Doing the code review. I've got a local patch for the create_pre_exit ice. I'm going to work to see this in 4.1.
So, I fixed another case in which we could die in create_pre_exit having to do with complex return values. But past that, there are failures that are completely within optimize_mode_switching, e.g. execute/20050604-1.c. $ ./cc1 -m32 -march=pentium4 z.c foo z.c: In function ‘foo’: z.c:28: error: unable to find a register to spill in class ‘MMX_REGS’ z.c:28: error: this is the insn: (insn 14 63 15 2 (set (reg:V4HI 61 [ D.1620 ]) (mem/s/j:V4HI (symbol_ref:SI ("u") <var_decl 0x2aaaadaff160 u>) [0 u.v+0 S8 A64])) 994 {*movv4hi_internal} (nil) (nil)) The problem is that we have a CFG like +--+ v | 1->2->3->4 and we place the efpu insn in block 2, but the emms insn in block 4. Aside from being Less Than Ideal, this results in BOTH mmx and fpu registers live around the loop, which means we can't allocate anything. Uros, you should bootstrap i386 with --with-arch=foo, where foo is whatever machine you have that supports at least mmx. Otherwise, you're not actually testing this new code on i386 except for the few test cases that force an -march or -mmx option. I'll keep looking at it for a bit to see if its something simple, but we're not going to overhaul optimize_mode_switching for 4.1 if it's something complicated.

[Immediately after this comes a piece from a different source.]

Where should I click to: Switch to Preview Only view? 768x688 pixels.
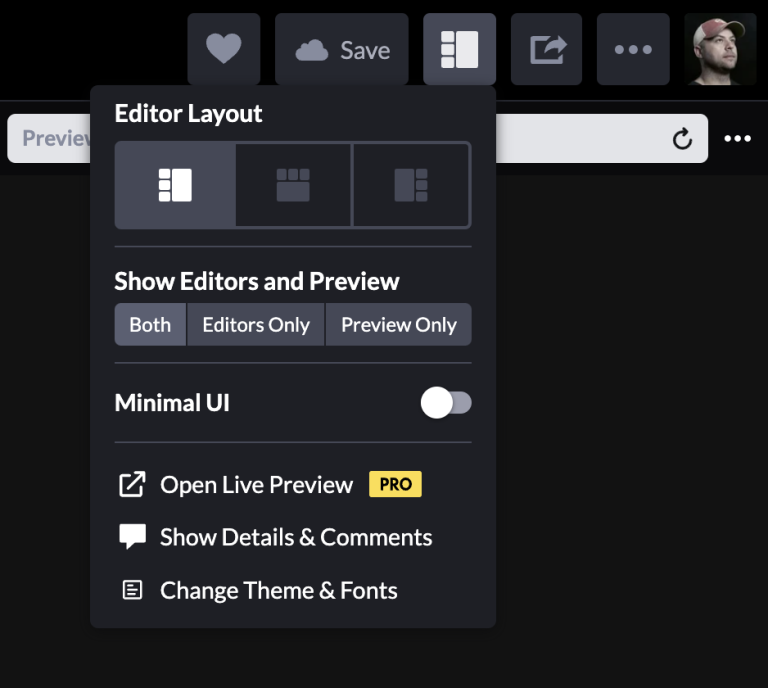(x=398, y=325)
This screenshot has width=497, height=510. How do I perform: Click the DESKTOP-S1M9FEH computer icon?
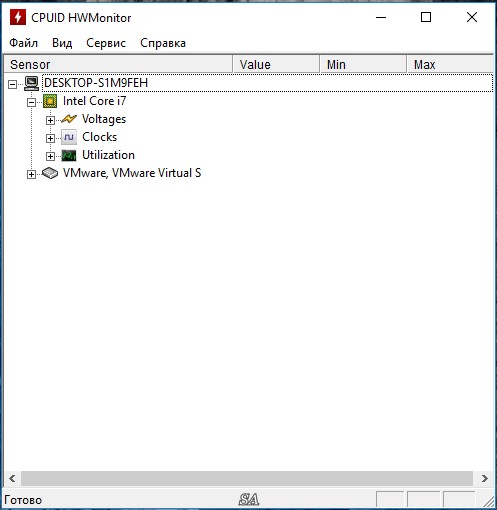(x=32, y=83)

Actually, I lied about the CFG. It's actually 1->3 with 2-3 still forming the loop. So LCM did the right thing, technically: for the case in which the loop trip count is zero, we avoid the efpu insn. The problem is, the model we have wrt efpu/emms requires that they be used in balanced pairs. And, really, we'd prefer that these insns be pushed out of loops when possible. But I'm not sure how to address this at the moment.
There is another bug in ix86_mode_needed() that causes timeouts for pr20314-1.c. The problem is in asm operands parsing code that gets into infinite loop. The correct code should increase variable c instead of cc when comma is found: config/i386/i386.c (ix86_mode_needed): ... for (i = 0; i < noperands; i++) { const char *c = constraints[i]; enum reg_class class; if (c[0] == '%') c++; if (ISDIGIT ((unsigned char) c[0]) && c[1] == '\0') c = constraints[c[0] - '0']; while (*c) { char cc = *c; int len; switch (cc) { case ',': c++; <<<<< here!! continue; case '=': case '+': case '*': case '%': case '!': case '#': case '&': case '?': break; ... Regarding emms/efpu instructions in loop: I have made some experiments by inserting mode switching insn before NOTE_INSN_LOOP_BEGIN. The failure in 20050604-1.c is fixed if this mode is set to FPU_MODE_MMX.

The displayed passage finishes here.